Dopo una stagione deludente, quali sono - secondo lei - le reali ambizioni del Bari nel prossimo campionato di serie B?
«Se il Bari dovesse salire subito in A, i De Laurentiis sarebbero contenti potendo recuperare margini di guadagno. Non credo tuttavia che si vogliano fare sforzi economici per centrare direttamente l’obiettivo».
Quanto incide, a suo avviso, la questione multiproprietà sul futuro del club, considerando la scadenza del 2028?
«La multiproprietà grava sulla città e sui tifosi perché la squadra incarna l’immagine della piazza. Ma pesa anche alla proprietà perché se gli va male, cioè in caso di retrocessione in C, sarebbero dolori. La Filmauro ha tra le mani una patata bollente e non sa come uscirsene. Bisogna trovare presto un compratore».
La tifoseria sembra sempre più distante dalla società e minaccia di disertare il San Nicola. Quanto è grave questo segnale?
«Ormai si va allo stadio per consuetudine. La distanza della gente è un segnale forte. Tra incassi e sponsorizzazioni, bene o male, la gestione del club può reggersi. Un patrimonio che rischia di perdersi».
Lei che ha vissuto il calore del pubblico barese, che messaggio si sente di mandare ai tifosi in questo momento?
«La situazione attuale è delicata. Nel 2018 andava prevista.

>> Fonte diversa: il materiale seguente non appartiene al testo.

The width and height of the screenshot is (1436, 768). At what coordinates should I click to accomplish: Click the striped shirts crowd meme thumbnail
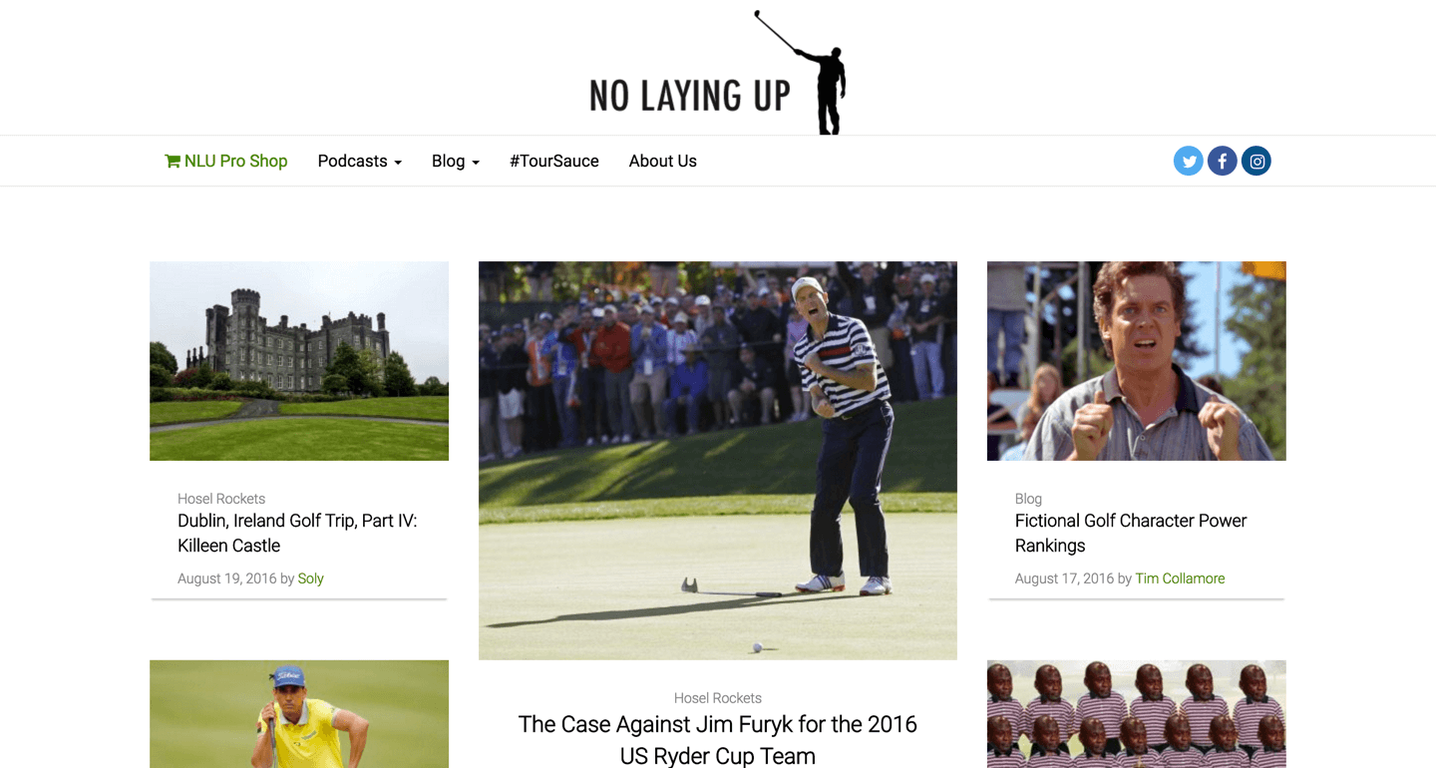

Alla luce di questo, aver affidato il club alla Filmauro si sta rivelando un flop. Il risultato è il disamore della gente per la maglia. Serve solo un po’ di pazienza, sperando di ritrovarsi, anche per fortuna, nella categoria superiore».
La perdita di sponsor storici come MvLine e Casillo è un altro campanello d’allarme. Come legge questi dietrofront?
«Gli sponsor si sono messi in attesa per capire come evolve il progetto. Parliamo di realtà vincenti. Accostare il proprio marchio ad una squadra senza ambizioni è controproducente. Chi gestisce la comunicazione è molto attento a questi particolari. Il dato oggettivo è che soggetti importanti del territorio locali si stanno facendo da parte».
L’arrivo di Betsson può essere visto come un segnale di rilancio o è solo una toppa su una falla più ampia?
«Uno sponsor che fa capo alle scommesse non è il massimo per una piazza ancora scottata da un passato legato a situazioni irregolari. Purtroppo, oggi, nel mondo del calcio figure di spessore etico non ce ne sono più».
Cosa servirebbe, secondo lei, per ricostruire un’identità forte e riconoscibile per il Bari, dentro e fuori dal campo?
«Solo un atto d’amore può modificare lo stato di cose esistenti. Luigi De Laurentiis dovrebbe vivere un rapporto più diretto con la gente e con la città. Andare a bersi una birra nel centro storico, ascoltare il pensiero e lo stato d’animo dei tifosi. Esporre anche le sue difficoltà. Serve chiarezza sugli obiettivi. La gente aspetta solo di capire se la proprietà vuole bene al Bari o se lo gestisce solo per altre manovre legate solo al business. Manca l’alchimia».
Da ex calciatore e uomo di sport, che ruolo potrebbe avere oggi una figura come la sua nel dialogo tra società e città?
«Se potesse servire, si potrebbero coinvolgere queste figure. In realtà, Bari ha bisogno di gente che ama il Bari. Puoi anche non vincere, ma l’attaccamento ai colori ripaga sempre».